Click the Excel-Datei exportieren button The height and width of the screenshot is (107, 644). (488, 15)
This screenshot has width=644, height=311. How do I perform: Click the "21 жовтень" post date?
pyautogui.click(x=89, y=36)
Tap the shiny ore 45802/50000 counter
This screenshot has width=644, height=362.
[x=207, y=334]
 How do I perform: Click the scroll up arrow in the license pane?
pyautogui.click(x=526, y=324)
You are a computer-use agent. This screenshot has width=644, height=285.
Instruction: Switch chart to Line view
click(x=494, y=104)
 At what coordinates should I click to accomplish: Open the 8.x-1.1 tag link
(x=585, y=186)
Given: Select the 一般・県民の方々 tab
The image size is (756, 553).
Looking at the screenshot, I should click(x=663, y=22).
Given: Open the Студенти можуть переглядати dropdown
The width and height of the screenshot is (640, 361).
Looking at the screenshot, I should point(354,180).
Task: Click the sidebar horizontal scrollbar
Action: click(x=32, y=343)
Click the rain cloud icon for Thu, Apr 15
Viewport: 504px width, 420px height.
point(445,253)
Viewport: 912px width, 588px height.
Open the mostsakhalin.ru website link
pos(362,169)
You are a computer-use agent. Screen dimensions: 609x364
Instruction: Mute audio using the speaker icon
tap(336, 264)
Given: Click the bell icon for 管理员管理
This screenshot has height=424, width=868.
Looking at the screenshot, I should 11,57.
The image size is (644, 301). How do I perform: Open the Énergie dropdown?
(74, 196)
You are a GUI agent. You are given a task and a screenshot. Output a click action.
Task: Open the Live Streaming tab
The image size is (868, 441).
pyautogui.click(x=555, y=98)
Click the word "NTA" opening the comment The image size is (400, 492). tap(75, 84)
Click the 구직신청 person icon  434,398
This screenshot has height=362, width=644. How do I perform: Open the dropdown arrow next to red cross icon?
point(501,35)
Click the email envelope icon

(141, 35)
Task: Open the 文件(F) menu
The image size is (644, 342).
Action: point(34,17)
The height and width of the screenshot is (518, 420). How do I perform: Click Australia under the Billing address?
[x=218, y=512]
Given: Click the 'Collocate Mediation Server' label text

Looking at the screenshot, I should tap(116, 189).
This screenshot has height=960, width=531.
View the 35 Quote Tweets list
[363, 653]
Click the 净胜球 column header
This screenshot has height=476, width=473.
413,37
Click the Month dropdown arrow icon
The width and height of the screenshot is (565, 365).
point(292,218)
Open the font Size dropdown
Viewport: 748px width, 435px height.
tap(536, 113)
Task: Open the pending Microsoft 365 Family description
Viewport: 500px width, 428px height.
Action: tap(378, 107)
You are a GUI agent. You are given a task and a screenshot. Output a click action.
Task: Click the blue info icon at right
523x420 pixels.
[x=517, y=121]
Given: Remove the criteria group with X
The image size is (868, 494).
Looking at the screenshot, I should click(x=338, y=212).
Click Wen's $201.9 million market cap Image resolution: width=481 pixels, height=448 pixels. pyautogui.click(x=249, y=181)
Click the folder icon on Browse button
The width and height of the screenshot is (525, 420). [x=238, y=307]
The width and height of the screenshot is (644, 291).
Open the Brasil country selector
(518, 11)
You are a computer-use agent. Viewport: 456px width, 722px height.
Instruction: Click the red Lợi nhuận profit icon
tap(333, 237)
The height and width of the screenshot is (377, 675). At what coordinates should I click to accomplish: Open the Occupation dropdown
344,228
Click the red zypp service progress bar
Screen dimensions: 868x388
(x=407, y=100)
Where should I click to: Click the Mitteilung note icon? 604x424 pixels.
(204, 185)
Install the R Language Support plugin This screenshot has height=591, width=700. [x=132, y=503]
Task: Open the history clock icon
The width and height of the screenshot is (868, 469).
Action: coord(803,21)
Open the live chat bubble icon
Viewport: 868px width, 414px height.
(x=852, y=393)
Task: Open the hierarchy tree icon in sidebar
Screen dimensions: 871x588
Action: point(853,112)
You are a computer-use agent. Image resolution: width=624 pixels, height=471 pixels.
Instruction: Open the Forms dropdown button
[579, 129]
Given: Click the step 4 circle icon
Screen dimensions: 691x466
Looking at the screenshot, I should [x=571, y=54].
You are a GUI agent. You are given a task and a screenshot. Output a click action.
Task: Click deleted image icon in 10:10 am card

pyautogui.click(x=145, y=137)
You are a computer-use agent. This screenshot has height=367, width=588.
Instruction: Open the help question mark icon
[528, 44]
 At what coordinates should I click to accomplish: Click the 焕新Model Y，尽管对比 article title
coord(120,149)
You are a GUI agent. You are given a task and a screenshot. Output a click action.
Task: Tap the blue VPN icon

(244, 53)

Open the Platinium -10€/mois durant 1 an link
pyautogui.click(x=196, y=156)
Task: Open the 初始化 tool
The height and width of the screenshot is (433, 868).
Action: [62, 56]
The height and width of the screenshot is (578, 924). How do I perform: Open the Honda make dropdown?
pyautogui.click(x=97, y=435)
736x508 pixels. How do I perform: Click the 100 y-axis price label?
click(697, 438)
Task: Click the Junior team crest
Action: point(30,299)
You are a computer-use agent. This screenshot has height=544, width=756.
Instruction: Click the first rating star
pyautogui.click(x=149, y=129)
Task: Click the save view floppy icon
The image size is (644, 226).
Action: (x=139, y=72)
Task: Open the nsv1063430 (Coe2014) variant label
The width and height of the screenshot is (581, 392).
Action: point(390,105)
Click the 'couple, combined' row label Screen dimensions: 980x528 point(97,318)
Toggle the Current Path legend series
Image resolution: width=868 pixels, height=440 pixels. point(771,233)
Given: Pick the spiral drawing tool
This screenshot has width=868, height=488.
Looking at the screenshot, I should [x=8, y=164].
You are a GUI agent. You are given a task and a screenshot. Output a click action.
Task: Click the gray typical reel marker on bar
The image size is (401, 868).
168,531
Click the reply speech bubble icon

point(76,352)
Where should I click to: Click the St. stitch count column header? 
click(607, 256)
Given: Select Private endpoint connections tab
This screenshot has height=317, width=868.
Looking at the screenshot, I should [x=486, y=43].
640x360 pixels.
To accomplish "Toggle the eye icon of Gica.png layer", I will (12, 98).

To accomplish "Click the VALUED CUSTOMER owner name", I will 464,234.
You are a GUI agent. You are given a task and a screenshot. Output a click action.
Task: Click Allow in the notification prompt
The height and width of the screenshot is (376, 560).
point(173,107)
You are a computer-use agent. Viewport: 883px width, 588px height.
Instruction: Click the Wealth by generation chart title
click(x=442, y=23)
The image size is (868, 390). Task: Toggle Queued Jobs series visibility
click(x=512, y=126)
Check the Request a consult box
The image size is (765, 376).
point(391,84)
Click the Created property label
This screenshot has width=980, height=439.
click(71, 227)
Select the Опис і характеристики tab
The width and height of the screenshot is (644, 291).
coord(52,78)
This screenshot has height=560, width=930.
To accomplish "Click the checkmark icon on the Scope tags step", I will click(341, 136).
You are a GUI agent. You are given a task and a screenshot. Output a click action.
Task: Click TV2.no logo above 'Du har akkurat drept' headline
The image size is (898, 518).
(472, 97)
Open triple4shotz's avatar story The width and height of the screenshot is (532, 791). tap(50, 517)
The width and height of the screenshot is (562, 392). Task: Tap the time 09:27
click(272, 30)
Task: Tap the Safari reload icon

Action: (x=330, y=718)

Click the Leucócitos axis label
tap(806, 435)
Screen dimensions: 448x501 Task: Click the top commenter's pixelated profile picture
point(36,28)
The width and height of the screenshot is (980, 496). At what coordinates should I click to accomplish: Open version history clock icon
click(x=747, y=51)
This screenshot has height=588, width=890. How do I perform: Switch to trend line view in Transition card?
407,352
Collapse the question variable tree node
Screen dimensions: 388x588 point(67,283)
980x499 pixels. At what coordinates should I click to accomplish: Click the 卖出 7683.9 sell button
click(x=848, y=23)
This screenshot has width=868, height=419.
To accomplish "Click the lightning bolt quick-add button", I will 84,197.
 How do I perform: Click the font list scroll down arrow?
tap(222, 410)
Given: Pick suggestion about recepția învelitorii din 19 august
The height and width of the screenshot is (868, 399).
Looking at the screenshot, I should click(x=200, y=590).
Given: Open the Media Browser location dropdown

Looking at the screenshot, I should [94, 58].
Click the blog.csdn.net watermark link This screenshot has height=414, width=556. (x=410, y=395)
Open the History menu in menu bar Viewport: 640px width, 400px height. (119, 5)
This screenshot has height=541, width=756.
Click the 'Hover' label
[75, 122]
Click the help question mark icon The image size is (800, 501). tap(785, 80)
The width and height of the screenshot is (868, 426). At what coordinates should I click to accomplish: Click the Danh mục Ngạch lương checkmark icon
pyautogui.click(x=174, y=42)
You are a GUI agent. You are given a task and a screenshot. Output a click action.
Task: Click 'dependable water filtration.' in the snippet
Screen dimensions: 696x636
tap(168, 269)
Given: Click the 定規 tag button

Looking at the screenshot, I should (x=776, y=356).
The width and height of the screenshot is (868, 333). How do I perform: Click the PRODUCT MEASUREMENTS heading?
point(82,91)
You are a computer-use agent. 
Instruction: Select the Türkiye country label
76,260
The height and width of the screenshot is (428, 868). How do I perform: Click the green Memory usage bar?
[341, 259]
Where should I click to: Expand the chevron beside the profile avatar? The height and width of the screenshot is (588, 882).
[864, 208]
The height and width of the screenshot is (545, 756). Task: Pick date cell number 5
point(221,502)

### What the exercise asks
In the records above, find the line with "Given: Click the 'Collocate"; write out exactly that line and each one after it, stopping after the line with "Given: Remove the criteria group with X".

### Task response
Given: Click the 'Collocate Mediation Server' label text

Looking at the screenshot, I should tap(116, 189).
This screenshot has height=960, width=531.
View the 35 Quote Tweets list
[363, 653]
Click the 净胜球 column header
This screenshot has height=476, width=473.
413,37
Click the Month dropdown arrow icon
The width and height of the screenshot is (565, 365).
point(292,218)
Open the font Size dropdown
Viewport: 748px width, 435px height.
tap(536, 113)
Task: Open the pending Microsoft 365 Family description
Viewport: 500px width, 428px height.
Action: tap(378, 107)
You are a GUI agent. You are given a task and a screenshot. Output a click action.
Task: Click the blue info icon at right
523x420 pixels.
[x=517, y=121]
Given: Remove the criteria group with X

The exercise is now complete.